Klarna filed for a US bank charter to end its WebBank dependence. Nubank is pushing for one too. Both are expensive, multi-year undertakings — and the Federal Reserve has just proposed something that looks like a shortcut. It is not one. The Fed’s “payment account” gives non-banks a direct line into the payment rails while withholding almost everything else a charter provides, and the comment period closes on July 27, 2026.
The Federal Reserve Board published its formal proposal in May 2026, building on the “skinny” master account concept introduced by Governor Christopher J. Waller in October 2025. A payment account is a special-purpose Reserve Bank account for clearing and settling the holder’s own payment activity — nothing more (ABA Banking Journal, May 20, 2026).
What the account grants, and what it withholds
Holders would reach the Fedwire Funds Service, the FedNow Service, the National Settlement Service (NSS), and the Fedwire Securities Service for free-of-payment transfers only. That is genuine, direct access to US settlement infrastructure without a sponsor bank in the middle.
The exclusions define the product. Services lacking automated rejection of daylight overdrafts are out: FedACH, Check Services, FedCash, and transfer-against-payment on Fedwire Securities. Holders get no intraday credit and no discount-window access, and earn no interest on Reserve Bank balances. They must supply Bank Secrecy Act and anti-money-laundering (BSA/AML) compliance and sanctions documentation (Mayer Brown).
Why this does not replace a charter
The two restrictions that matter most are commercial, not technical. A payment account cannot be used for correspondent banking, and it cannot settle transactions for respondent institutions. That removes banking-as-a-service economics entirely — a fintech cannot use a payment account to sponsor other fintechs, which is precisely the business WebBank and its peers built.
No FedACH is the second constraint. ACH remains the workhorse for payroll, direct debit and account funding in the United States. A fintech reaching FedNow and Fedwire but not ACH still needs a bank relationship for a large share of ordinary volume.
So the calculus for Klarna’s charter filing does not change. A charter brings deposit-taking, interest on balances, discount-window access and the ability to sponsor others. A payment account brings settlement access and removes a middleman’s markup on that one function. They are different products aimed at different problems, and the coverage framing this as a fintech “fast track” overstates the substitution.

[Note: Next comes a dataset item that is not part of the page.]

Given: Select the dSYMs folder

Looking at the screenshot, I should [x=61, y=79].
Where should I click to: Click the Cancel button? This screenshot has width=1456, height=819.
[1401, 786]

The dissent, and the political exposure
The Board approved the proposal 6-1. Governor Michael Barr dissented, saying he could not support it “because it does not provide sufficiently specific and robust safeguards to protect against the accounts being used for money laundering and terrorist financing by institutions we do not supervise” (ABA Banking Journal).
That objection has proved durable. The proposal has drawn congressional criticism over surveillance and oversight risk, and industry comment has been mixed rather than celebratory (Payments Dive). The supervisory gap Barr names is structural: the Fed would be granting settlement access to entities it does not prudentially supervise, relying on documentation rather than examination.
The Fed has also encouraged Reserve Banks to pause Tier 3 access requests while the proposal is pending, which means the immediate effect has been to slow access decisions rather than accelerate them.
What to watch after July 27
The 60-day comment window closes on July 27, 2026, and the composition of the response file is the thing to read. If incumbent banks argue the account is too permissive while fintechs argue it is too narrow, the Fed lands in the usual middle and the final rule looks much like the proposal.
The more informative outcome would be fintechs declining to engage — a signal the product is too restricted to be worth the compliance overhead. Firms already deep into charter applications, including Nubank with its US charter push, have little reason to redirect. Watch too whether payment-infrastructure owners reprice: a credible direct-access route pressures the sponsor-bank margin, which is the same pressure visible in Mastercard’s exploration of a Vocalink majority sale.
Barr’s dissent is the live risk to the timetable. A final rule that adds the safeguards he wants would raise the documentation burden and narrow the eligible pool further — turning a fast track into a slower one with a smaller gate.